GIVEN PROBLEM 1 — Name every online platform that the passage on freedom of expression and online platforms gives as an example.
GIVEN PROBLEM 2 — Resume the passage on freedom of expression and online platforms, starting after its final sentence.

TEXT SECTION —

This essay builds its legal and policy observations on EDRi’s DSA research and advocacy work of the past three years.
Freedom of expression online and the role of online platforms
One of the main pillars of the DSA is the new content moderation framework for online platforms such as Facebook, YouTube and Twitter. This framework consists of a conditional liability regime that follows the logic of the EU’s Electronic Commerce Directive (ECD) and the jurisprudence of the Court of Justice of the European Union. Just as under the ECD, online platforms can only be held liable for user-generated content if they have “actual knowledge” of the illegality of that content, and – just as under the ECD – the DSA continues to prohibit EU Member States to impose any obligation for platforms to generally monitor user content.
These principles aim to protect freedom of expression by ensuring that online platforms are not incentivised to over-police people’s online speech. Therefore, the EU’s decision to uphold the conditional liability regime and combine it with a mandatory ‘notice-and-action’ system that should enable users to flag illegal content and complain about the platforms’ inaction are considered by many civil society organisations to be welcome steps in the right direction. This is particularly true when compared to the various dangerous proposals that were put forward by some EU member states and Members of the European Parliament: from 24-hour removal deadlines from the moment of flagging to mandatory and generalised content surveillance by platform companies. Many of those dangerous proposals would have almost entirely dismantled free expression rights of all platform users.

INFORMATION SHOWN —
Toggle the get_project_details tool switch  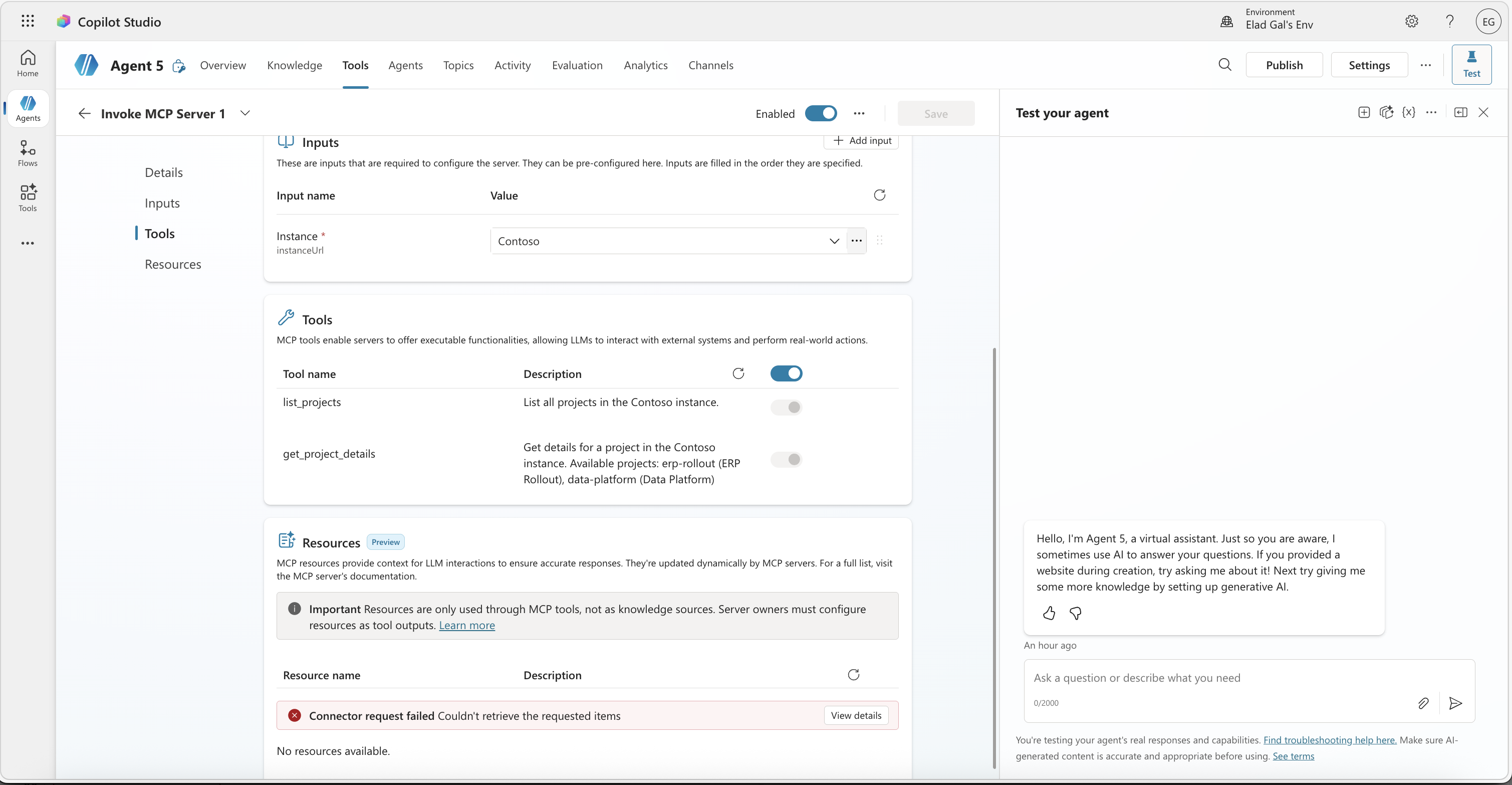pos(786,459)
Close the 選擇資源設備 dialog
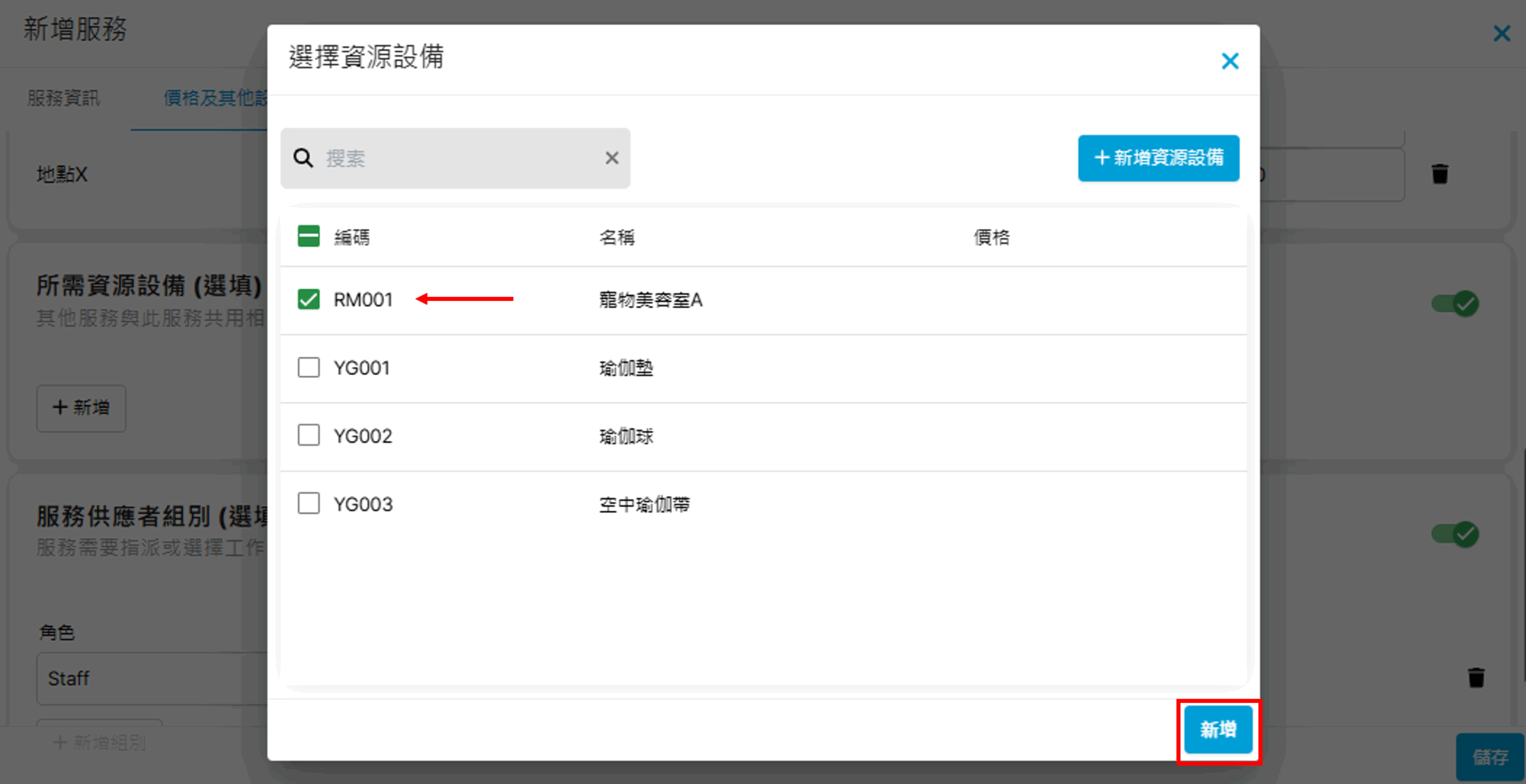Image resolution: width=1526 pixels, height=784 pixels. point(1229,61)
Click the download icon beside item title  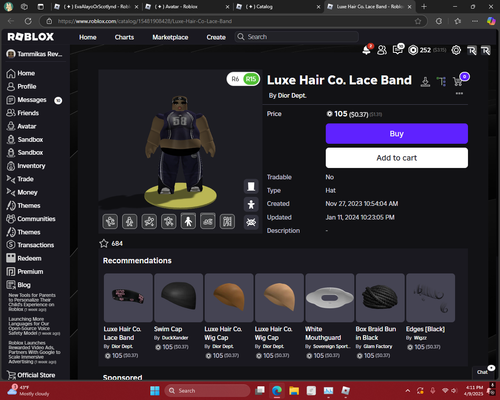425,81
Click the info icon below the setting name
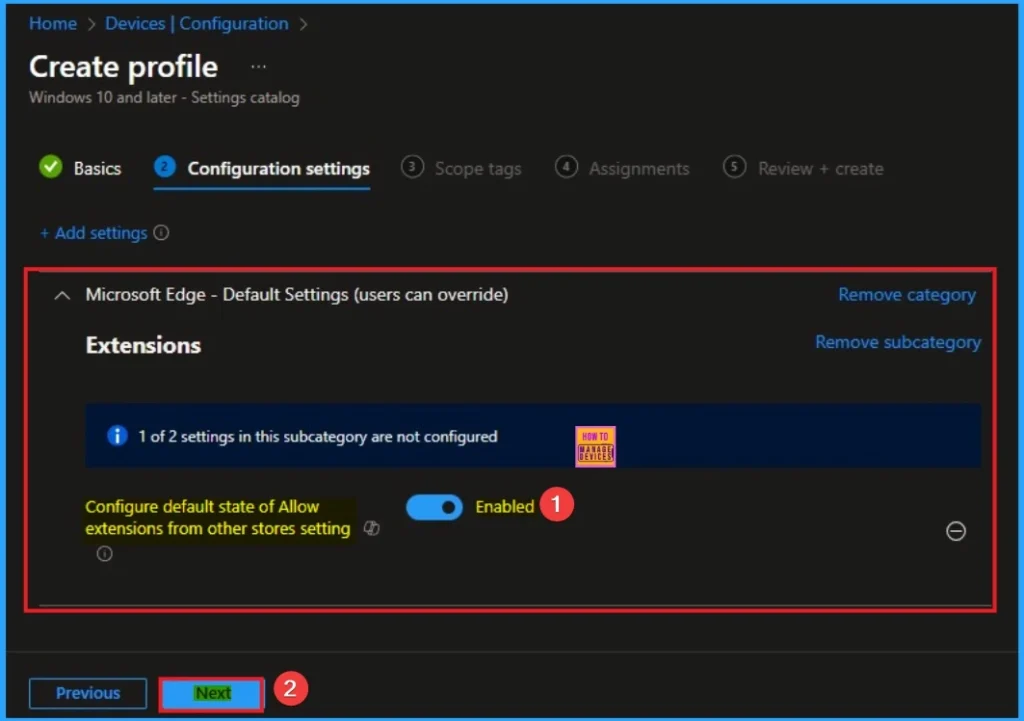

EXERCISE ANSWER 1 — Facebook, YouTube, Twitter

EXERCISE ANSWER 2 —
However, the DSA’s strong focus on the comprehensive regulation of user-generated online content has also somewhat obstructed the view on the bigger questions: Why does harmful or illegal content spread so expansively on social media in the first place? What responsibility do online platforms’ algorithms play in the distribution and promotion of online content? And what are the commercial incentives that guide the development of those algorithms?
These questions motivated EDRi’s digital rights advocacy early on, aimed at understanding the commercial interests of large online platform providers and at highlighting their role in actively distributing and amplifying different kinds of online content, including through and funded by surveillance-based online advertising.
Big Tech is broken by design and by default
When online platforms moderate and recommend online content, they can do so based on various rules and factors. This includes their own terms and conditions, applicable law in the country where a given piece of content was posted from, as well as what kind of content maximises the platform’s profits. The larger the profits, the stronger the incentive to let them guide content moderation and recommendation practices.
EDRi and many other organisations and researchers have shed light on how companies such as YouTube’s Alphabet Inc (US$ 76 billion net income in 2021) and Facebook’s Meta Inc (US$ 39 billion in 2021) continuously optimise their content recommendation algorithms in view of maximising their profits.
But it is not only the company’s size that matters.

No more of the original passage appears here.